:: GIVEN PROBLEM 1 ::
In the notes on organized labor and democracy in Latin America, what two factors did labor movements' regime preferences hinge on?
:: GIVEN PROBLEM 2 ::
Continue the notes on organized labor and democracy in Latin America from where they stop.
** START OF PROVIDED PASSAGE **
Levitsky, Steven, and Scott Mainwaring. 2006. "Organized Labor and Democracy in Latin America". Comparative Politics. 39 (1): 21-42.
- Whole article focused on contradicting claim that unions/organized labor are consistently/majorly/always pro-democracy
- In Latin America, labor movements’ regime preferences hinged on two factors: nature of partisan alliances and perceived regime alternatives (21)
- Pro-democracy belief based on three assumptions: (22)
- unions are homogeneous
- unions only seek to maximize the material well-being of their members
- members material well-being is always better in a democracy
- BUT
- labor leaders are often autonomous from rank and file (23)
- institutional arrangements have insulated, coopted labor leaders in some instances (Collier and Collier 1979, 1991)
- unions have political goals, as well as organizational survival to think about (23-24)
- Explaining labor’s orientation to a regime: Partisan Linkages and Regime Alternatives
- Partisan Linkages
- institutionalized linkages are stick (25)
- some party-labor alliances have only instrumental orientation toward democracy
- Marxist and Socialist will work in democracy on their way to revolution (25)
- Populist parties want outcomes, will ignore democratic process (25-26)
- Regime Alternatives
- Marxist movements may press the issue, seek revolution (26)
- labor may be OK with inclusionary authoritarian
- Peru and Bolivia, labor opposed authoritarian, but then protested and essentially undermined new, fragile democracy (Me: This is a slippery slope...protest always shocks the system, the system is always about to collapse)
** END OF PROVIDED PASSAGE **
** START OF GIVEN ENTRIES **
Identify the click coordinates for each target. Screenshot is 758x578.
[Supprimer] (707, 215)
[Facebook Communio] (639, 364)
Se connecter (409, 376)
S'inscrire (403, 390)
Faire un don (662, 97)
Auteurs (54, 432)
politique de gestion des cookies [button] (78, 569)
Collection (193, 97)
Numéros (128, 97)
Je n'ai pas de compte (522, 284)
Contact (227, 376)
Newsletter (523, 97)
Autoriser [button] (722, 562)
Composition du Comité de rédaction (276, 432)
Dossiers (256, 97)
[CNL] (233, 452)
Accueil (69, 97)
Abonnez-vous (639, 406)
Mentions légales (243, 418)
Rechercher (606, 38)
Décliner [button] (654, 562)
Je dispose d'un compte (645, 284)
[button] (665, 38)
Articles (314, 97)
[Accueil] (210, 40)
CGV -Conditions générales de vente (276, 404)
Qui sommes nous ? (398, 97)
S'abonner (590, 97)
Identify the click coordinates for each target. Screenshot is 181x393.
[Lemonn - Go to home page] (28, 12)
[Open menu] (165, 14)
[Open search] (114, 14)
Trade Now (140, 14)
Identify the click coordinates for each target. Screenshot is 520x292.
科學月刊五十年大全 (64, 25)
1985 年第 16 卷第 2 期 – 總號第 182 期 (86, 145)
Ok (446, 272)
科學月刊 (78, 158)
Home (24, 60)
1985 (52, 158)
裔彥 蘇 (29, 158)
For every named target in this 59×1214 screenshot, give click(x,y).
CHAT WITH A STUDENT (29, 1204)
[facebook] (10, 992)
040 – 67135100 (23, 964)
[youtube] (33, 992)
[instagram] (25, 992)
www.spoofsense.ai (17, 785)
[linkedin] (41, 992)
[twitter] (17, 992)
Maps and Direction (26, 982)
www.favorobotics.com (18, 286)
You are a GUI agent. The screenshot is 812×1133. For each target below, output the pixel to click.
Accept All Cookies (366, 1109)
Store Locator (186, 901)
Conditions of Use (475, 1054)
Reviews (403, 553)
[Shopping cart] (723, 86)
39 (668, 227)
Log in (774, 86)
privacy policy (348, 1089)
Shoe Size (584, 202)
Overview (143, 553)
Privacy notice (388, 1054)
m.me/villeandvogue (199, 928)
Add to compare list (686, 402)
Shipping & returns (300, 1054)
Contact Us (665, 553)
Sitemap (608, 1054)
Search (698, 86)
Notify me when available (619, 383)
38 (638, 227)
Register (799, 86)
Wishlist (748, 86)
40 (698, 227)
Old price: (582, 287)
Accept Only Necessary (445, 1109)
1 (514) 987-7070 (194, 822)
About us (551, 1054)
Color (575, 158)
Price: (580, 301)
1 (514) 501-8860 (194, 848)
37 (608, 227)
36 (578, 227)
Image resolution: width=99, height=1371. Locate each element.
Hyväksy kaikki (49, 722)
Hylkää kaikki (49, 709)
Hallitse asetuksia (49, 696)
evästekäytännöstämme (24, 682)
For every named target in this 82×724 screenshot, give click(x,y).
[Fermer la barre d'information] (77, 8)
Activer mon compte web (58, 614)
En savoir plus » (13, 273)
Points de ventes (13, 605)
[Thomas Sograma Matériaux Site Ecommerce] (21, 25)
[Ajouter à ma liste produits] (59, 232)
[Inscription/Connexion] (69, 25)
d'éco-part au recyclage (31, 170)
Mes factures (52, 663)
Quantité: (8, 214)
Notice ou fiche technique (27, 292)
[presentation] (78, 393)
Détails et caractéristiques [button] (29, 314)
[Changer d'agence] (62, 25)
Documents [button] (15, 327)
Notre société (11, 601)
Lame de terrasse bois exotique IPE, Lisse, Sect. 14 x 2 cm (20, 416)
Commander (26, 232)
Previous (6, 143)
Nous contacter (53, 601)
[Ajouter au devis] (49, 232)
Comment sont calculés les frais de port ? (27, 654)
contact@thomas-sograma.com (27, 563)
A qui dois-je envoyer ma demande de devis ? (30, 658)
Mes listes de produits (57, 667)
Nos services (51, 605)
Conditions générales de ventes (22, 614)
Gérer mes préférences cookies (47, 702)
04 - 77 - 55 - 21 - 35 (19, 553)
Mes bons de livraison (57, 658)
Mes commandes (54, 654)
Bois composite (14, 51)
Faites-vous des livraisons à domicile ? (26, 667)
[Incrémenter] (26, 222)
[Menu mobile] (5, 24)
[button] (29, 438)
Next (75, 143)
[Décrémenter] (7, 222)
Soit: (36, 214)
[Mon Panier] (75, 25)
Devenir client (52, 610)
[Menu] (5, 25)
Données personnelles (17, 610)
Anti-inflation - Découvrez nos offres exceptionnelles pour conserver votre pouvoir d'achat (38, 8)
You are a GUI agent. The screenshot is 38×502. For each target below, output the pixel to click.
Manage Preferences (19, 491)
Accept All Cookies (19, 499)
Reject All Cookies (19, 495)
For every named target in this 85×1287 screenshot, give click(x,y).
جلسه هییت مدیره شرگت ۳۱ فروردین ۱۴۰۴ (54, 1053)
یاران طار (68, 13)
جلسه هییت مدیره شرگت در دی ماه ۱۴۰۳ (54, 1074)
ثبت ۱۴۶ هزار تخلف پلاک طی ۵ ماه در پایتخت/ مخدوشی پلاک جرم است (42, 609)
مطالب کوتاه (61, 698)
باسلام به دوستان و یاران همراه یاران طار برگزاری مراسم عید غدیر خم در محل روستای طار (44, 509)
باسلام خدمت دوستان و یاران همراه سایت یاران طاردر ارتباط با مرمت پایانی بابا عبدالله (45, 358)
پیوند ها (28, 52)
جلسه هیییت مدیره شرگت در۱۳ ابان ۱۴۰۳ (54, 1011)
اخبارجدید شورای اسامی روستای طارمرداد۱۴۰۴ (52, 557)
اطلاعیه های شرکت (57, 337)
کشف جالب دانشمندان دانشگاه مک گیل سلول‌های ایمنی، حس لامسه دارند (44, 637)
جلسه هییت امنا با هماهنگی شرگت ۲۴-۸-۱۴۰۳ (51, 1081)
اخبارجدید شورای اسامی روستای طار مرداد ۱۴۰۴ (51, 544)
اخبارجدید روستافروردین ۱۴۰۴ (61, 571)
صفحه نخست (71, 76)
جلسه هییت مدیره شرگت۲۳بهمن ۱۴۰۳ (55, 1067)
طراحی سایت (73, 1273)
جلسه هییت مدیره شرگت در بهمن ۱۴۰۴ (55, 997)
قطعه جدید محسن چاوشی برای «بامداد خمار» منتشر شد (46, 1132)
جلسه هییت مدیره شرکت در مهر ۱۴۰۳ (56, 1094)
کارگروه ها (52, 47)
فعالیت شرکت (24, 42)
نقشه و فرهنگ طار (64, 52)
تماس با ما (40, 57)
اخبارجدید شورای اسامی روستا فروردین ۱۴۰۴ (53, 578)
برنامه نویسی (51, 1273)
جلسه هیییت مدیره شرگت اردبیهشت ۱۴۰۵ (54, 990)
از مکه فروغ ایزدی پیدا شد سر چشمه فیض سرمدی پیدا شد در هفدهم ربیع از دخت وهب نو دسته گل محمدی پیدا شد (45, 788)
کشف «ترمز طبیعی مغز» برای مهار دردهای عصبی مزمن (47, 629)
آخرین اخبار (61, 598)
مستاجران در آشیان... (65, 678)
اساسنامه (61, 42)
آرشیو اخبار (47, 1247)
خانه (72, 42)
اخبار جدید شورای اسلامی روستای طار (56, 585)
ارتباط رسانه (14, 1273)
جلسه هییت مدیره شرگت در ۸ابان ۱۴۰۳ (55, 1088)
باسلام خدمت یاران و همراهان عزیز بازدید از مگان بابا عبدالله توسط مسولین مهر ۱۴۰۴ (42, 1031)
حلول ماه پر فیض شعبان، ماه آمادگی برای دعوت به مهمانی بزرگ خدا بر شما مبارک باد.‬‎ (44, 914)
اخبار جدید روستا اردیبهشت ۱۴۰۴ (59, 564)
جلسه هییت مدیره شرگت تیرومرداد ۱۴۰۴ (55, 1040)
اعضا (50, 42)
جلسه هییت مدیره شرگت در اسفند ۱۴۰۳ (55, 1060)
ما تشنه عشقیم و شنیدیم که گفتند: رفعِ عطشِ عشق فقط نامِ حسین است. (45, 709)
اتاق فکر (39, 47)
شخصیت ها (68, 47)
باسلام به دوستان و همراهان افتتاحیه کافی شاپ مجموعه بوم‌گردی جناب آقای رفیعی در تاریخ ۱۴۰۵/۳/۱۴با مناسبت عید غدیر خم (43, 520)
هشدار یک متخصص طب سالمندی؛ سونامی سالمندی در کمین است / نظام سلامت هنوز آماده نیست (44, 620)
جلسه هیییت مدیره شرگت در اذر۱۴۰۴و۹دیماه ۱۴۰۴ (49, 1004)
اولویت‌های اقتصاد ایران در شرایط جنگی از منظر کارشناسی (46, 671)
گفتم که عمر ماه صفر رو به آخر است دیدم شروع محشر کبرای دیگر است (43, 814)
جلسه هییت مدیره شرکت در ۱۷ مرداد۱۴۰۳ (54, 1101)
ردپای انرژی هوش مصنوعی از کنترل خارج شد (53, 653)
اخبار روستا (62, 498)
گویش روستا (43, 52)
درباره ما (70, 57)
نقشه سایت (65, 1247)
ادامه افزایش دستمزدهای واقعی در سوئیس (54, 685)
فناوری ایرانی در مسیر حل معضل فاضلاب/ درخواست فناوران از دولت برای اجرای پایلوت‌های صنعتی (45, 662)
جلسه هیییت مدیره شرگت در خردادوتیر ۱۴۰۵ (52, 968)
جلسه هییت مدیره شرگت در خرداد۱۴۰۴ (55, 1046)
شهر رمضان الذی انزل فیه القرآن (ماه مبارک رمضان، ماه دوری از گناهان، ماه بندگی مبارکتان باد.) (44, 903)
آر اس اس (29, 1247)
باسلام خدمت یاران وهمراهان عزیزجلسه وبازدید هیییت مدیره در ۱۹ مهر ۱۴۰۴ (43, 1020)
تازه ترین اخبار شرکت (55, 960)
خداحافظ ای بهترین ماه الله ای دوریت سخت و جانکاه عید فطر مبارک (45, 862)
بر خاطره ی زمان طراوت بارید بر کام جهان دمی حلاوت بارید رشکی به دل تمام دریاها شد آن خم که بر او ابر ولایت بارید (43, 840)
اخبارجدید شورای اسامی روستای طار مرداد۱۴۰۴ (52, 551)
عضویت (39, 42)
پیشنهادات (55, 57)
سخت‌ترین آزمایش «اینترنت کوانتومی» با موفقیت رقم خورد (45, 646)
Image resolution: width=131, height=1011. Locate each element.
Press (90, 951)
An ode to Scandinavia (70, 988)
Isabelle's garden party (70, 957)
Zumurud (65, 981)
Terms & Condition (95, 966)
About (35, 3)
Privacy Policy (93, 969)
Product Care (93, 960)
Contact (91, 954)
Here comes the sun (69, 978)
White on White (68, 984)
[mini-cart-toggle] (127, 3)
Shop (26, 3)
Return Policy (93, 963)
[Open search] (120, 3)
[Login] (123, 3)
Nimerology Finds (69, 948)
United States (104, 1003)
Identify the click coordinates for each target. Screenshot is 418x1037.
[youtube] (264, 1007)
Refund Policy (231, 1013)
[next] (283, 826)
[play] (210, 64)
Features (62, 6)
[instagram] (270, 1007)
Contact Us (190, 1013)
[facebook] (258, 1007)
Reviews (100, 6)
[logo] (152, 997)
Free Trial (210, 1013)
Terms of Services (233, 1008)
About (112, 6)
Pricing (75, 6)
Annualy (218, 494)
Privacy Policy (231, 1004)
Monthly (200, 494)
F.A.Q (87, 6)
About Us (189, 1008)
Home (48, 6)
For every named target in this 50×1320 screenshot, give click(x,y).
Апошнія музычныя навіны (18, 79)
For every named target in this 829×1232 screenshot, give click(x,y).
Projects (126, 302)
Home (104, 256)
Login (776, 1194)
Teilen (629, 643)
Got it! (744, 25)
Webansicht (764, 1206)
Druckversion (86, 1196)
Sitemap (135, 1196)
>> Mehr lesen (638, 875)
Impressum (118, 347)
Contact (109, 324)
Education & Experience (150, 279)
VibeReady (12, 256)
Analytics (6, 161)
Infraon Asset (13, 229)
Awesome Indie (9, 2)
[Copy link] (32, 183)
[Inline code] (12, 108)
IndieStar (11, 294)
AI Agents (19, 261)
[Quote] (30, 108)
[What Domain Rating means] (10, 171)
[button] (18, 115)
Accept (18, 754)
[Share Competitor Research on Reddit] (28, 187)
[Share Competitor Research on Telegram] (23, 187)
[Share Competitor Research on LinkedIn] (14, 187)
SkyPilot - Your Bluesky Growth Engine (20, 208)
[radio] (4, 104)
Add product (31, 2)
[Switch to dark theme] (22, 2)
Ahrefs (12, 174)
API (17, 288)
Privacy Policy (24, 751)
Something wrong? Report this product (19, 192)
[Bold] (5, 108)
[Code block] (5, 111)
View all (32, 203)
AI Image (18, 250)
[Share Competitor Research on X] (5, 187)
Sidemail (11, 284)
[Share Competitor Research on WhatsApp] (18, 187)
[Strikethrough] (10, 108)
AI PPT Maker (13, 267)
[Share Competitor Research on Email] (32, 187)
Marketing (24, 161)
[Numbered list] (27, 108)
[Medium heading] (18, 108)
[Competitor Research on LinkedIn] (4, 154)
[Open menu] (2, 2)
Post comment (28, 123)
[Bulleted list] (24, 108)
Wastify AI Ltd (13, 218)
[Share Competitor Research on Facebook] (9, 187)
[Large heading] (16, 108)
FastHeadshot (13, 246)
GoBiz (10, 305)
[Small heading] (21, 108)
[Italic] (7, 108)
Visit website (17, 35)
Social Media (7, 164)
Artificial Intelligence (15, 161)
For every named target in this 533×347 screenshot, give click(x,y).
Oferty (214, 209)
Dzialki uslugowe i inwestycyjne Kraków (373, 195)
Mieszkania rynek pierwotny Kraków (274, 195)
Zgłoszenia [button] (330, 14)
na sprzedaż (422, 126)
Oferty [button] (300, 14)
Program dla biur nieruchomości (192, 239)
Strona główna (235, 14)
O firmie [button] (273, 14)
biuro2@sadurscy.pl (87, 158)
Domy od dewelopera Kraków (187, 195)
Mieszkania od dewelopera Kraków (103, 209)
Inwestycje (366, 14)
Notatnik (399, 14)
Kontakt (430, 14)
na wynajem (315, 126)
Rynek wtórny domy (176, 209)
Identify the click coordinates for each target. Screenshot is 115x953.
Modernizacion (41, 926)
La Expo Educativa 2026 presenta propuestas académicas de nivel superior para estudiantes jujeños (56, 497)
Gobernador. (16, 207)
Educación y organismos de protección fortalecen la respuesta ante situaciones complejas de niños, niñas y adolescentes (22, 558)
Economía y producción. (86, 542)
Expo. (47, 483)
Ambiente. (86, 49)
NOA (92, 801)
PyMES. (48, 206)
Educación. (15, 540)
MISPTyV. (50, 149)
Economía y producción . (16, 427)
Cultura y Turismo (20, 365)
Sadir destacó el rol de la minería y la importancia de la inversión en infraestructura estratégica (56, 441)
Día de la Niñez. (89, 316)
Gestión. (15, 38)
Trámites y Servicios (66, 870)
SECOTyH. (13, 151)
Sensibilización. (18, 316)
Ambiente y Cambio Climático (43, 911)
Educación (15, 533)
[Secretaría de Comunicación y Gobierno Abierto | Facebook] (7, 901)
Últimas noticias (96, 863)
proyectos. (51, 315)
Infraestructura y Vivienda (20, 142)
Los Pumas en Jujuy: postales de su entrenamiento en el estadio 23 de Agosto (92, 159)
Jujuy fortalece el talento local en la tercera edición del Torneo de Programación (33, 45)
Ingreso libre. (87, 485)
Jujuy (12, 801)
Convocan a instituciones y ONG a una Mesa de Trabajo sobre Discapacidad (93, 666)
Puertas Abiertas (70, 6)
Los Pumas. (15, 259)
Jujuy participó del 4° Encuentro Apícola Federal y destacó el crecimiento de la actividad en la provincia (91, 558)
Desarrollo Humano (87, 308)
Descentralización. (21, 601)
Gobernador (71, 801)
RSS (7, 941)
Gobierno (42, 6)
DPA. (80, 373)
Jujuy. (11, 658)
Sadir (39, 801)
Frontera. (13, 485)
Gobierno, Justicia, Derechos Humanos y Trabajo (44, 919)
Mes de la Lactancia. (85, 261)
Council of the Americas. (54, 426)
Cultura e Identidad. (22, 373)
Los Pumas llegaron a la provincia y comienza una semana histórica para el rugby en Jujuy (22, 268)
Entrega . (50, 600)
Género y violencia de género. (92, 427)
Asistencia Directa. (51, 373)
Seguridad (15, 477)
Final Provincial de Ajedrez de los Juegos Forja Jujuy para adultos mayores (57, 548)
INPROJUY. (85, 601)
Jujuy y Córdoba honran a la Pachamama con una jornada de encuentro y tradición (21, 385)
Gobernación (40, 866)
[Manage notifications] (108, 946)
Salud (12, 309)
** END OF GIVEN ENTRIES **
:: EXPECTED OUTPUT 1 ::
The nature of partisan alliances and perceived regime alternatives.

:: EXPECTED OUTPUT 2 ::
- Four major patterns of Party-Labor Linkages after 1945
- Populist parties (28)
- Argentina, Mexico, Peru
- PJ had instrumental orientation to democracy, PRI weak, and APRA ambiguous
- Marxist parties
- Bolivia, Chile, Nicaragua, post-1968 Peru (28)
- all had weak orientation toward liberal democracy (29)\
- Democratic Parties (29-30)
- Brazil, Venezuela, post-1989 Chile
- obviously pro-democracy
- No Linkage (30)
- Colombia
- movement fragmented, but most had instrumental orientation to democracy
- Regime Type:
- with democratic party allies labor did not support authoritarian regimes, back coups, or destabilize the government (31)
- Marxist/populist allies
- labor supported democracy when there was a threat of conservative coup
- labor ambivalent to democracy when nondemocratic-but-inclusionary regimes were possible
- BECAUSE:
- Cuba made Revolution seem possible (32)
- Lots of inclusionary, left-ish authoritarians
- Pages 32-36 = VIgnettes about each country
- Conclusion:
- labor not automatically pro-democracy
- democratic stability was facilitated by labor’s weakness in 1980s and 1990s (38)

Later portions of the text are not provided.